[Sparse] A hetero-relational GCN example #6157

xiangyuzhi · 2023-08-14T09:53:37Z

Description

Add an example of Relational Graph Convolutional Network (R-GCN) model for node classification on the heterograph.
The training log is as follows:

python examples/sparse/hetero-rgcn.py -d aifb
Namespace(dataset='aifb')
Done loading data from cached files.
[W TensorAdvancedIndexing.cpp:1615] Warning: scatter_reduce() is in beta and the API may change at any time. (function operator())
start training...
Epoch 00000 | Train Acc: 0.0982 | Train Loss: 1.6857 | Valid Acc: 0.0357 | Valid loss: 2.0964 
Epoch 00001 | Train Acc: 0.3482 | Train Loss: 1.3300 | Valid Acc: 0.5357 | Valid loss: 1.2303 
Epoch 00002 | Train Acc: 0.6339 | Train Loss: 1.0971 | Valid Acc: 0.6429 | Valid loss: 0.8458 
Epoch 00003 | Train Acc: 0.7857 | Train Loss: 0.9242 | Valid Acc: 0.7500 | Valid loss: 0.6349 
Epoch 00004 | Train Acc: 0.8304 | Train Loss: 0.8019 | Valid Acc: 0.9643 | Valid loss: 0.5227 
Epoch 00005 | Train Acc: 0.8304 | Train Loss: 0.7032 | Valid Acc: 0.9643 | Valid loss: 0.4620 
Epoch 00006 | Train Acc: 0.8304 | Train Loss: 0.6094 | Valid Acc: 0.9286 | Valid loss: 0.3989 
Epoch 00007 | Train Acc: 0.8393 | Train Loss: 0.5206 | Valid Acc: 0.9643 | Valid loss: 0.3272 
Epoch 00008 | Train Acc: 0.8393 | Train Loss: 0.4414 | Valid Acc: 0.9643 | Valid loss: 0.2617 
Epoch 00009 | Train Acc: 0.9107 | Train Loss: 0.3744 | Valid Acc: 0.9643 | Valid loss: 0.2084 

Test Acc: 0.8611 | Test loss: 0.4359

Checklist

Please feel free to remove inapplicable items for your PR.
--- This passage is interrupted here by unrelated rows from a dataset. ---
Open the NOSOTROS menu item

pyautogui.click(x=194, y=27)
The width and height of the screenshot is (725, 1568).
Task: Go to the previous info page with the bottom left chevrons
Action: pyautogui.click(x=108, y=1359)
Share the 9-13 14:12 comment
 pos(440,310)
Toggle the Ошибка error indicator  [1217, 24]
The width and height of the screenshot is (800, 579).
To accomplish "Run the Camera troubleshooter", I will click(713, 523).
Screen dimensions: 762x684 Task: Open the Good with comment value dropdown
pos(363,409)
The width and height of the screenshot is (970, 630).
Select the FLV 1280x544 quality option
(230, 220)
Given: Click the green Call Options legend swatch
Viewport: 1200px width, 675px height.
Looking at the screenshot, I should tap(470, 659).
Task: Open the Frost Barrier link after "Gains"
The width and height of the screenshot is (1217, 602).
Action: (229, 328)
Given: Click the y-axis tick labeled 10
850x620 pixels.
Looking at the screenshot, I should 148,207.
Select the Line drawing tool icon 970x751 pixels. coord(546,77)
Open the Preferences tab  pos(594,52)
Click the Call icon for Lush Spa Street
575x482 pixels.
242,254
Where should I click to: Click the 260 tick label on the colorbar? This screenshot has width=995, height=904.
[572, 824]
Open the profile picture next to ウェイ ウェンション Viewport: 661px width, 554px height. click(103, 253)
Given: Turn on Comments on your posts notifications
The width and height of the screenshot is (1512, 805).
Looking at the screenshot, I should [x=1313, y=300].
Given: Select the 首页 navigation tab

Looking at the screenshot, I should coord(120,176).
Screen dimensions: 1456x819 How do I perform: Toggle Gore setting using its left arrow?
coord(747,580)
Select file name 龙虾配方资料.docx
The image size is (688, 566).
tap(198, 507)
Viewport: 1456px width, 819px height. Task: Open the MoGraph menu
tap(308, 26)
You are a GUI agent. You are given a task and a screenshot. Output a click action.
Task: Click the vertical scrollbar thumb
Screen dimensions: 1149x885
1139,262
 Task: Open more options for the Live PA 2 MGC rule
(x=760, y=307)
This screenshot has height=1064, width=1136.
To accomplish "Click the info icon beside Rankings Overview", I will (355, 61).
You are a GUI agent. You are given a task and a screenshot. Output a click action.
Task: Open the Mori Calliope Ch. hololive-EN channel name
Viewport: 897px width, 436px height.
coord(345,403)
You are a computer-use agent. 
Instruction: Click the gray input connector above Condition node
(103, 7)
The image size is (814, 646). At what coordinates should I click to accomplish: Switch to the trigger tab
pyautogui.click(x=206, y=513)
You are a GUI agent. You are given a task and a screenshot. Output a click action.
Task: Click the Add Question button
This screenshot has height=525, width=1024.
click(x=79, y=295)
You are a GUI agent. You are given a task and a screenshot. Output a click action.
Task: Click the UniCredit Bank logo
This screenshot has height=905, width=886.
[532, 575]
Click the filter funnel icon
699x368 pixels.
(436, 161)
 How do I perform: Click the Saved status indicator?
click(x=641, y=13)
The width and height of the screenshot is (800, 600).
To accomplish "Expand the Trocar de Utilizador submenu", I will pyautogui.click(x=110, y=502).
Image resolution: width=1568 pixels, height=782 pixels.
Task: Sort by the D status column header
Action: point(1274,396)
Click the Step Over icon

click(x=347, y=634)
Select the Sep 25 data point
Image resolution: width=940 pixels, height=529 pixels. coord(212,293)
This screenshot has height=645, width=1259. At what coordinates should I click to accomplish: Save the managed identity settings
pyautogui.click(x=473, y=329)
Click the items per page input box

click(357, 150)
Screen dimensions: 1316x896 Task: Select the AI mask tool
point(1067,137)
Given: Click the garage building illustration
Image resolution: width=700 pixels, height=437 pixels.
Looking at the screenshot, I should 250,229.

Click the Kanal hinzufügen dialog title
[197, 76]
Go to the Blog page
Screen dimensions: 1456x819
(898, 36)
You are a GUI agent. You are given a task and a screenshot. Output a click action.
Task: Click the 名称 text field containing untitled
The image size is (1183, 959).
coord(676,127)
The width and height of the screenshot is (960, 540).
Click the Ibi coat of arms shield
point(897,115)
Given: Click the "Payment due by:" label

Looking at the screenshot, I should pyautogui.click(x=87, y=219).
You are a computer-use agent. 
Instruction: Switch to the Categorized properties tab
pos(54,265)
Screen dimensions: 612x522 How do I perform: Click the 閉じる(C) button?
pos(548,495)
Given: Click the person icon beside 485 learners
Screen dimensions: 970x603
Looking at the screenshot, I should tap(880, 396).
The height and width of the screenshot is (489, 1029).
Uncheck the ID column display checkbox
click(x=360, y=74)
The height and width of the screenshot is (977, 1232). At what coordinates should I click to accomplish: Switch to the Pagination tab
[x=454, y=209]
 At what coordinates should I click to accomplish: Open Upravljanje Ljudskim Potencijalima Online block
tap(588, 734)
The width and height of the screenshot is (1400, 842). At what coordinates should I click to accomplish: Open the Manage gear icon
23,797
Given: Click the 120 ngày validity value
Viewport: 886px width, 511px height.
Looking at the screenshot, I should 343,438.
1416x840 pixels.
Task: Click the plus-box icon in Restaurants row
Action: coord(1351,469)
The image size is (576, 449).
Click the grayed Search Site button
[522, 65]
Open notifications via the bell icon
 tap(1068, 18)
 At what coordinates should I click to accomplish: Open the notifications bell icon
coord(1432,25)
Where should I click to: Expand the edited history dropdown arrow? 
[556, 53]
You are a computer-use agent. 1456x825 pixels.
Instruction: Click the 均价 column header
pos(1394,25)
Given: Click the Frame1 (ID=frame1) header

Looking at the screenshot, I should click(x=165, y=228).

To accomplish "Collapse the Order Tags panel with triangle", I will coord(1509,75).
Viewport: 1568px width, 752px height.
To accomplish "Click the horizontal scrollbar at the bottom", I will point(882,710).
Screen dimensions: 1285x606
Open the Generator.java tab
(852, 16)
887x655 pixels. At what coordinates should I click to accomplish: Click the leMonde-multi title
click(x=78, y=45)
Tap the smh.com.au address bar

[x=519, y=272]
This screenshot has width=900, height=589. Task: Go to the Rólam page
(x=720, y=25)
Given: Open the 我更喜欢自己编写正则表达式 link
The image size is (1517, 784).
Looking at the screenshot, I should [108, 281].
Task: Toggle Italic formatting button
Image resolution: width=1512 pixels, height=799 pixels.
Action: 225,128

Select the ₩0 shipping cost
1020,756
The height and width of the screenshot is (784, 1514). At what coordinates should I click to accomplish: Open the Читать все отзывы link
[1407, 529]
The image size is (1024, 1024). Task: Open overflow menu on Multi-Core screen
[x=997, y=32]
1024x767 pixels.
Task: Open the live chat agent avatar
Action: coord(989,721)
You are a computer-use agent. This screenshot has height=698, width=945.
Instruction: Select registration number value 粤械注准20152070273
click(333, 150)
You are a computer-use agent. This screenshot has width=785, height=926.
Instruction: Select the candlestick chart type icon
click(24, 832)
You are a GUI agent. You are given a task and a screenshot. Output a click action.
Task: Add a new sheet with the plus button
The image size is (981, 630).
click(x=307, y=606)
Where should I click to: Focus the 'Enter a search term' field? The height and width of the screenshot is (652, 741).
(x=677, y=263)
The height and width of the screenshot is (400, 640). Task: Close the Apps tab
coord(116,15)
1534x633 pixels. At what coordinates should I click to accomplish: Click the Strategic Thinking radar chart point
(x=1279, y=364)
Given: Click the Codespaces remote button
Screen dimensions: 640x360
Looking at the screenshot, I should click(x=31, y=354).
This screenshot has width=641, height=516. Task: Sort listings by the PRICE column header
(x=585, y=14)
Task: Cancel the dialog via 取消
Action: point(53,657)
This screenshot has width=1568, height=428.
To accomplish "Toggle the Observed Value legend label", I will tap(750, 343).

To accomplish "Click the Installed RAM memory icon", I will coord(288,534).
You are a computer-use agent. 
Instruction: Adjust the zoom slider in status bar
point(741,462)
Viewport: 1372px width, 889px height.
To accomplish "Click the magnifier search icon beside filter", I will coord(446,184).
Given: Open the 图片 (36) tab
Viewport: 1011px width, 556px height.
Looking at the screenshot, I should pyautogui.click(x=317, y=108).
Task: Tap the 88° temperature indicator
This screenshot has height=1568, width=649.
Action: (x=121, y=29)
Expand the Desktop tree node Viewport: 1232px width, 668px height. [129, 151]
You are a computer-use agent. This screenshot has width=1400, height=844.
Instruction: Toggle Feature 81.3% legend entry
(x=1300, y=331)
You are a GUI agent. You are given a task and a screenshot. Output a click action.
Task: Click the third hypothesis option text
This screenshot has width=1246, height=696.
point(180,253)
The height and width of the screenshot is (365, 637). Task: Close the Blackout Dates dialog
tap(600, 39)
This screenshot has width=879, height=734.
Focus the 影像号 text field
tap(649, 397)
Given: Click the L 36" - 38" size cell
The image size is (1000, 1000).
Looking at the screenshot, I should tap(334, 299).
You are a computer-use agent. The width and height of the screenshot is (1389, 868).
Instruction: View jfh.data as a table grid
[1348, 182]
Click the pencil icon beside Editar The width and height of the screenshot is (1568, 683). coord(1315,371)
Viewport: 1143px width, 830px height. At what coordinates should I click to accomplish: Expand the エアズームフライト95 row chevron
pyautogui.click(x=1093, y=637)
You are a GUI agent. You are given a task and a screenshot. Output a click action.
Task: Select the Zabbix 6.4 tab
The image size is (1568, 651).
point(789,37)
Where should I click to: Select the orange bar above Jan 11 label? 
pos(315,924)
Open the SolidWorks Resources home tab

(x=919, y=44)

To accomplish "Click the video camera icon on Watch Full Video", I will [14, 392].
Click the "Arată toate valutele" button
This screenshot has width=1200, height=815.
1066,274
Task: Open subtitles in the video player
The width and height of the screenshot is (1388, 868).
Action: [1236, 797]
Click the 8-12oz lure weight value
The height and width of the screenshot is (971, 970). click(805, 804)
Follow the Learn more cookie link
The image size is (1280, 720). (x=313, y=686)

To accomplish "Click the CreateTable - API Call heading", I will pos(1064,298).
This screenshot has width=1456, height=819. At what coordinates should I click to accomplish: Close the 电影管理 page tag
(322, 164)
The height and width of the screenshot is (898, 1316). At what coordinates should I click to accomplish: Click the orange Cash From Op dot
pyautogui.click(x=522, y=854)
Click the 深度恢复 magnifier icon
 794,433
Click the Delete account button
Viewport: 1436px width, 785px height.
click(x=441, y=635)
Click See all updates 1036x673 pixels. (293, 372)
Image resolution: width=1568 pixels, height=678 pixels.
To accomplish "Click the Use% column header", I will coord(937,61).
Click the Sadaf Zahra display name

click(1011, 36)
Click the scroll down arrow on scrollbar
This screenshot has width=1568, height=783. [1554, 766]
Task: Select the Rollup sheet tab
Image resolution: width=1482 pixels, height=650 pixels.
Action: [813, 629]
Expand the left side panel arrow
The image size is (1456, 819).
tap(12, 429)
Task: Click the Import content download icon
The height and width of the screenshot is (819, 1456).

I've leverage the tools to beautify the python and c++ code.
The PR is complete and small, read the Google eng practice (CL equals to PR) to understand more about small PR. In DGL, we consider PRs with less than 200 lines of core code change are small (example, test and documentation could be exempted).
All changes have test coverage
Code is well-documented
To the best of my knowledge, examples are either not affected by this change, or have been fixed to be compatible with this change
Related issue is referred in this PR
If the PR is for a new model/paper, I've updated the example index here.

Changes

dgl-bot · 2023-08-14T09:54:02Z

To trigger regression tests:

@dgl-bot run [instance-type] [which tests] [compare-with-branch];
For example: @dgl-bot run g4dn.4xlarge all dmlc/master or @dgl-bot run c5.9xlarge kernel,api dmlc/master

dgl-bot · 2023-08-14T10:58:53Z

Commit ID: 14c0728

Build ID: 1

Status: ✅ CI test succeeded.

Report path: link

Full logs path: link

examples/sparse/hetero-rgcn.py

frozenbugs · 2023-08-17T01:43:53Z

@dgl-bot

frozenbugs · 2023-08-17T03:29:51Z

@dgl-bot

examples/sparse/hetero-rgcn.py

frozenbugs · 2023-08-17T03:33:34Z

Overall LGTM, please copy paste the model result to the PR description.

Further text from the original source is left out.